Beaumont Street was already refurbished, licensed and operating as a 5-bed HMO under a long-term social housing lease. The property had traded continuously since 2022, with lease renewal due in June 2027 and expected to move onto updated regional contract rates if renewed.

The problem

The opportunity needed to be presented as an operating income asset, not a development project. A historic building-control sign-off issue also needed to be explained clearly, without overstating the risk or hiding it from the buyer assessment.

What was done

Root Home framed the asset around its live income position, lease renewal timing, trading history and known compliance point. The building-control issue was positioned as a standard conveyancing matter, typically addressed by an indemnity policy and reflected in the pricing.

Project media

Delivery and works

Scope

No new works were required for the case-study position. The property had already gone through a comprehensive renovation programme and was being assessed as a revenue-generating going concern.

Execution

The asset had been refurbished, brought into use as a 5-bed HMO and operated under lease from 2022. Root Home’s role was to make the operating structure, renewal timing, compliance position and pricing rationale clear enough for buyer review.

Stabilisation

The property was fully licensed and had traded continuously without issue.
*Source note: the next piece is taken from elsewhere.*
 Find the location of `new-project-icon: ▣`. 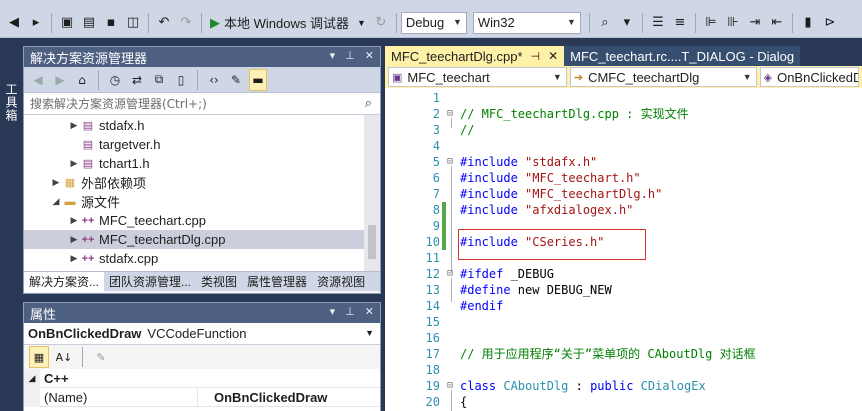

new-project-icon: ▣ is located at coordinates (67, 23).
The remaining legal/compliance point was known, priced and capable of being handled through the conveyancing process.

Financial outcome

Total cost

£140,440

Total capital deployed.

End value

Delivered value.

Profit or uplift

Operating leased HMO

Primary project result.

Yield

10.00%

Reported where relevant.

Programme

Operating since 2022; lease renewal due June 2027

Total programme.

Units delivered

5 rooms

Output delivered.

Result and impact

Operational result

The asset could be assessed as a live, income-producing social housing leased HMO with operational history, defined rent, known acquisition costs and a clear risk-treatment narrative.

Who benefits

A buyer seeking a standing income asset benefits from an established lease history, live operational performance and a transparent view of the remaining compliance consideration.

Why it matters

This case shows how a social housing leased asset can be judged on income, operational evidence and known risk treatment, rather than relying on refurbishment upside or speculative exit assumptions.

Lessons and strategic value

– Operational history can be more useful than speculative projections.
– Known legal or compliance points should be explained plainly and priced appropriately.
– Lease renewal timing should be made explicit.
– A live leased HMO needs to be assessed as an income asset, not a development project.